Stated goal
Retype the material below line for line, keeping every character unchanged.

— Start Material for this task —

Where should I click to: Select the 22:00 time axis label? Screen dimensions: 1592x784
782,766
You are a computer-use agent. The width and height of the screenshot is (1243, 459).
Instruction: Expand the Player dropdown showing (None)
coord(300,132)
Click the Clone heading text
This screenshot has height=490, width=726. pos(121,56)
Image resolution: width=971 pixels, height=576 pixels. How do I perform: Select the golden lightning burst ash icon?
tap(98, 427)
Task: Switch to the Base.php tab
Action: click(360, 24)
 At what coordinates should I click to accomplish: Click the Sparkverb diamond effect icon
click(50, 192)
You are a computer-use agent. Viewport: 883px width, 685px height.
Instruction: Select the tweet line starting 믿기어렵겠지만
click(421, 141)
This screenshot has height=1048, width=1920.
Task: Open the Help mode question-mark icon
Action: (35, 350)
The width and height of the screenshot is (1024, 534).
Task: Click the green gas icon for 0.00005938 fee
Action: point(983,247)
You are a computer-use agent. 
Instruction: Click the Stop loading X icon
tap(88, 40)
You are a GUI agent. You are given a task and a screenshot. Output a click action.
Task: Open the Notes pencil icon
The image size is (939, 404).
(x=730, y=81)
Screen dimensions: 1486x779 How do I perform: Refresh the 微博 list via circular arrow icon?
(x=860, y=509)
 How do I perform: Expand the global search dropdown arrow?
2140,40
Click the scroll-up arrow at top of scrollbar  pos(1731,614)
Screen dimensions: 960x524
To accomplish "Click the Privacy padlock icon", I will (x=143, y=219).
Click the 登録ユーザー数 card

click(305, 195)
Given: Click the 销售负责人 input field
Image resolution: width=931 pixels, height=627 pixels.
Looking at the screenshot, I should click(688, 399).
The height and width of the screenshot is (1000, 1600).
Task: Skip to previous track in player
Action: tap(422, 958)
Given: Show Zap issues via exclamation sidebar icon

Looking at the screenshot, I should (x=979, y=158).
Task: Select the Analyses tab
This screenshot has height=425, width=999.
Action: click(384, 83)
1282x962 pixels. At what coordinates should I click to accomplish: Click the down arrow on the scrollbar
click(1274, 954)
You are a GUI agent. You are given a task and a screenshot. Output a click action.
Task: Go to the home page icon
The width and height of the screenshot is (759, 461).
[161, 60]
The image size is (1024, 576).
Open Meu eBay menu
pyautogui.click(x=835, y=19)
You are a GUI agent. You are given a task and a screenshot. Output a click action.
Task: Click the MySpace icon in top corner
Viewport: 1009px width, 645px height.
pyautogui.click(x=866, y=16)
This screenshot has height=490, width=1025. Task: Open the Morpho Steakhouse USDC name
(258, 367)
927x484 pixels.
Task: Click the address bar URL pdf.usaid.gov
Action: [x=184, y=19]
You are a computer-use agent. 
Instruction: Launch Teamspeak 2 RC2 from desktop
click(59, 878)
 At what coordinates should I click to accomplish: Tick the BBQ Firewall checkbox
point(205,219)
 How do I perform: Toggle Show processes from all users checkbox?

— End Material for this task —

Response to this exercise
Where should I click to: Select the 22:00 time axis label? Screen dimensions: 1592x784
782,766
You are a computer-use agent. The width and height of the screenshot is (1243, 459).
Instruction: Expand the Player dropdown showing (None)
coord(300,132)
Click the Clone heading text
This screenshot has height=490, width=726. pos(121,56)
Image resolution: width=971 pixels, height=576 pixels. How do I perform: Select the golden lightning burst ash icon?
tap(98, 427)
Task: Switch to the Base.php tab
Action: click(360, 24)
 At what coordinates should I click to accomplish: Click the Sparkverb diamond effect icon
click(50, 192)
You are a computer-use agent. Viewport: 883px width, 685px height.
Instruction: Select the tweet line starting 믿기어렵겠지만
click(421, 141)
This screenshot has height=1048, width=1920.
Task: Open the Help mode question-mark icon
Action: (35, 350)
The width and height of the screenshot is (1024, 534).
Task: Click the green gas icon for 0.00005938 fee
Action: point(983,247)
You are a computer-use agent. 
Instruction: Click the Stop loading X icon
tap(88, 40)
You are a GUI agent. You are given a task and a screenshot. Output a click action.
Task: Open the Notes pencil icon
The image size is (939, 404).
(x=730, y=81)
Screen dimensions: 1486x779 How do I perform: Refresh the 微博 list via circular arrow icon?
(x=860, y=509)
 How do I perform: Expand the global search dropdown arrow?
2140,40
Click the scroll-up arrow at top of scrollbar  pos(1731,614)
Screen dimensions: 960x524
To accomplish "Click the Privacy padlock icon", I will (x=143, y=219).
Click the 登録ユーザー数 card

click(305, 195)
Given: Click the 销售负责人 input field
Image resolution: width=931 pixels, height=627 pixels.
Looking at the screenshot, I should click(688, 399).
The height and width of the screenshot is (1000, 1600).
Task: Skip to previous track in player
Action: tap(422, 958)
Given: Show Zap issues via exclamation sidebar icon

Looking at the screenshot, I should (x=979, y=158).
Task: Select the Analyses tab
This screenshot has height=425, width=999.
Action: click(384, 83)
1282x962 pixels. At what coordinates should I click to accomplish: Click the down arrow on the scrollbar
click(1274, 954)
You are a GUI agent. You are given a task and a screenshot. Output a click action.
Task: Go to the home page icon
The width and height of the screenshot is (759, 461).
[161, 60]
The image size is (1024, 576).
Open Meu eBay menu
pyautogui.click(x=835, y=19)
You are a GUI agent. You are given a task and a screenshot. Output a click action.
Task: Click the MySpace icon in top corner
Viewport: 1009px width, 645px height.
pyautogui.click(x=866, y=16)
This screenshot has height=490, width=1025. Task: Open the Morpho Steakhouse USDC name
(258, 367)
927x484 pixels.
Task: Click the address bar URL pdf.usaid.gov
Action: [x=184, y=19]
You are a computer-use agent. 
Instruction: Launch Teamspeak 2 RC2 from desktop
click(59, 878)
 At what coordinates should I click to accomplish: Tick the BBQ Firewall checkbox
point(205,219)
 How do I perform: Toggle Show processes from all users checkbox?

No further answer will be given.